Transparent soil, which has recently been developed, could help shed light on the hidden world of plant roots. The new material, created by biologists, chemists, and physicists, has the potential to improve crops and identify new methods of preventing food poisoning outbreaks. Plants absorb water and minerals through root systems that can be larger in volume than the plant’s above-ground parts. Scientists would like to learn more about roots, but much of what they know about them is hidden underground.
A study published in eLife found that soil bacteria rely on fungi to help them survive dry periods by using two different transparent soil substitutes. The findings suggest that researchers may be able to observe the complex interactions of the myriad microscopic creatures that live in soil using these soil-like substrates. This ability is crucial to help us better understand the role that soil and soil microbes play in healthy ecosystems.
In the soil, millions of microscopic organisms such as fungi and bacteria live. They are essential for healthy ecosystems because they promote plant growth and capture and store carbon from the atmosphere. However, studying these processes in actual soil can be difficult.
To advance the study of soil processes, we used transparent soil substitutes that allowed us to use microscopes and other experimental techniques to see and measure the activity of soil bacteria and determine how this activity depends on the fungi.Kriti Sharma
“To advance the study of soil processes, we used transparent soil substitutes that allowed us to use microscopes and other experimental techniques to see and measure the activity of soil bacteria and determine how this activity depends on the fungi,” says lead author Kriti Sharma, who completed the study as a doctoral student at the University of North Carolina at Chapel Hill, US, and is now a postdoctoral scholar at Caltech, Pasadena, US.
In the experiments, Sharma and collaborators from Vienna, Austria, successfully grew soil bacteria and fungi in two transparent soil substitutes. One was a synthetic substance called Nafion and the other was a naturally occurring crystal called cryolite. They also demonstrated that it was possible to observe living microbes in these substitutes using a microscope and to measure the organisms’ overall metabolic activity and uptake of carbon using a technique called Raman microspectroscopy.
They then used the soil substitutes to investigate what happens to bacteria when soil is dried out and then rewet. The experiments revealed that while many soil bacteria die or become inactive when soil dries out, bacteria living near dead fungi remain active and use the fungi as a carbon source. “In this way, fungi promote the activity of soil bacteria in changing environmental conditions,” Sharma explains.
The transparent soil systems described in the study will most likely be used by many other soil ecology researchers, according to senior author Elizabeth Shank, Associate Professor in the Program in Systems Biology and the Department of Microbiology and Physiological Systems at the University of Massachusetts Medical School in Worcester, Massachusetts, US.

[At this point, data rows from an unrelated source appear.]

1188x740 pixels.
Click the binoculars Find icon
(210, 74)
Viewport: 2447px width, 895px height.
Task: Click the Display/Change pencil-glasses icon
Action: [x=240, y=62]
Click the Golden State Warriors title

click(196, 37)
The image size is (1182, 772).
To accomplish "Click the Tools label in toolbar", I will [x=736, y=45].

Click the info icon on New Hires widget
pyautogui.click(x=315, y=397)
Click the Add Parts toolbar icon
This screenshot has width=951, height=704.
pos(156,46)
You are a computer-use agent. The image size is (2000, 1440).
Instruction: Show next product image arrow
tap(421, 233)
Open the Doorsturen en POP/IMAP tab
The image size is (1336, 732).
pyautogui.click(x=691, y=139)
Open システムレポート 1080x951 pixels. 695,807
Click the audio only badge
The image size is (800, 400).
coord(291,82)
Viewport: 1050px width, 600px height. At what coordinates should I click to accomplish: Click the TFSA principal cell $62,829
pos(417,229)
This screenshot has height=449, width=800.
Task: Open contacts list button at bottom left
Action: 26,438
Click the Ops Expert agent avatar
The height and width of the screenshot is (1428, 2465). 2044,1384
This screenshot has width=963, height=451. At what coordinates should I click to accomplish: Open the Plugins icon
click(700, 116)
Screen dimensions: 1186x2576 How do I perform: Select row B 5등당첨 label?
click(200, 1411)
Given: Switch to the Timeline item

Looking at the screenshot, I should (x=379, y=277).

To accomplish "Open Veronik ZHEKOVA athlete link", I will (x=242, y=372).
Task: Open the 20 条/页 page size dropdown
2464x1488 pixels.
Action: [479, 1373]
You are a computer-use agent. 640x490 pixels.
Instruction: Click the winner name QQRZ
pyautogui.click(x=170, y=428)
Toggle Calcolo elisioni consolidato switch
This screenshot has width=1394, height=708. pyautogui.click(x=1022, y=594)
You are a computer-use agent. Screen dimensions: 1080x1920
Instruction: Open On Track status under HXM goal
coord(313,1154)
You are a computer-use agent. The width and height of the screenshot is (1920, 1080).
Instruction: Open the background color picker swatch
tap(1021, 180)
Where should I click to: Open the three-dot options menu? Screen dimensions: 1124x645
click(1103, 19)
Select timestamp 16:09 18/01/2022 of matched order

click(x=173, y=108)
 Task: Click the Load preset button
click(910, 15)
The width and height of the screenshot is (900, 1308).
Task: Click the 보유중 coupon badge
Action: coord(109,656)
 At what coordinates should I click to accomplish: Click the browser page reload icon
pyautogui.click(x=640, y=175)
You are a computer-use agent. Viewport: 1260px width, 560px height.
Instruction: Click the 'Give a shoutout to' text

“For example, they could be used to investigate how interactions between bacteria, fungi, and other microscopic creatures living in soil aid crop growth,” she explains. “Or to learn more about how carbon is stored and released from soil, which could be useful in combating climate change. Overall, these transparent soil substitutes are potent tools that will aid in the resolution of many outstanding questions in soil microbial ecology.”
Scientists could, for example, genetically modify plants so that key growth hormones and other compounds are labeled with fluorescent proteins. This would allow researchers to track how these molecules circulate in living plants and observe how roots behave, which could explain why some plants perform better than others under the same growing conditions.